My Lords, in speaking to the report by the Select Committee on the future of seaside towns, I wish to focus on two aspects of our inquiry which had most significance for me. I was a somewhat wayward member of that committee, absent unavoidably from several of its sessions and unable to join many of the specific visits, so I pay tribute to the unqualified concentration brought to the committee not only by its chairman, the consistently committed and well-informed noble Lord, Lord Bassam, but by its diligent and focused members and its excellent and sympathetic staff.
First then, education. I had the chance to chair an afternoon round-table discussion among schoolchildren in Skegness. They loved their home town. They were lively, enthusiastic and hopeful for their futures. But problems soon became evident. All seemed well enough until they began to plan for their jobs. Skegness is not alone among seaside resorts in lacking adequate higher education opportunities. What is more, transport to reach the nearest such opportunities is poor and costly for young people. Rail connections are few—Beeching devastated Lincolnshire. People struggle to get from Skegness to the county town of Lincoln. There is an hourly bus service that takes two hours. From Mablethorpe, the journey—five buses a day—also takes two hours, with a change of buses at Louth, or there is an hourly service via Skegness, taking three hours and two minutes. These lengthy times are all within one county.
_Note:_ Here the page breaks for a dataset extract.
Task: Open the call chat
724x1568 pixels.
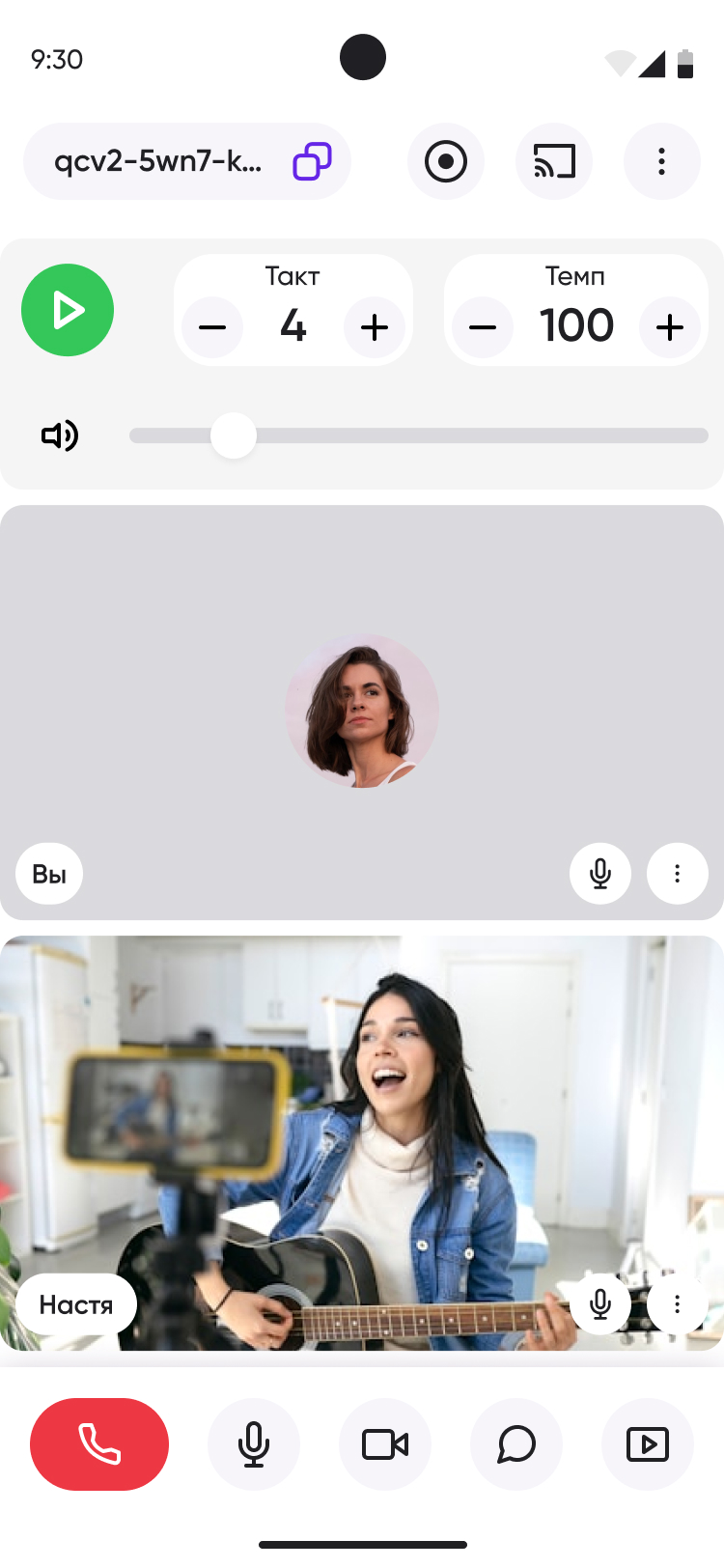Action: click(516, 1444)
In its evidence, Bus Users UK highlighted the problems this creates for young job searchers across the country. Some 23% of 18 to 24 year-olds responding to its survey cited the lack of a suitable bus service, often aggravated by local authority cuts, as a key barrier to finding jobs. Our report found that inadequate transport connectivity is holding many coastal communities back and recommended that the Department for Transport prioritise improvements to the coastal transport system. Unfortunately, the Government’s response is feeble, throwing the responsibility back to various local authorities. Our further suggestion that the Government fund local authorities to provide full public transport costs for post-16 students in coastal communities had slightly more success. We were referred to the 16 to 19 year-old bursary fund and the intention to launch a consultation on how it might one day help with transport—by which time it will of course be too late for the young people round the table in Skegness.
Their chances of higher education need major attention—we have seen the difference that the University of Sussex made to the economy of Brighton. Of course, that is not going to happen in many seaside resorts, although the chance of having outlying hubs of learning from inland universities should not be dismissed. It is all the more important that online, part-time and distance learning get strong government support—suggestions endorsed by the recent findings of the Augar report on post-16 year-old study. This would of course be enhanced if the Government seriously addressed the shortcomings in the availability of wi-fi in many communities. We were discussing this six years ago when I sat on the Communications Committee. Progress is sluggish. Why?
My second interest is in the arts and entertainment. I recently had the pleasure of presenting Worthing with the pier of the year award—I am one of the patrons of the National Piers Society. At that event, the mayor emphasised how much the pier and its theatre contributed to the town’s identity and appeal. This is so for the approximately 50 piers around England and Wales. Many of them are thriving: Cromer, Clacton, Southend and Deal are all enjoying new investment. Individual entrepreneurs—the kind of people referred to by the noble Lord, Lord Smith—take a personal delight in making them a success. Councils are keen to help but struggle to find funding. Piers remain a ready-built, attractive and popular destination for thousands of visitors. They deserve more support from heritage funding.
More broadly, we heard how the arts in general help to regenerate and rejuvenate a coastal resort. The south coast is known for what the Arts Council has referred to as its string of pearls: art galleries stretching along the south coast from Margate, Hastings and Bexhill to Eastbourne, are all thriving. Artists looking for affordable studios are coming in increasing numbers to such seaside resorts and are themselves becoming a hub of cultural activity. St Ives is perhaps our most celebrated and long-term success. Margate is another. Deal is growing in popularity too. It is a spontaneous social movement that is making such resorts more popular in general.
It is a given for investment by the Government, and they can already see the benefits such investments are bringing. I urge them to grasp the opportunities so evident in this field, seize the day and make seaside resorts the destinations we want to visit in ever greater numbers.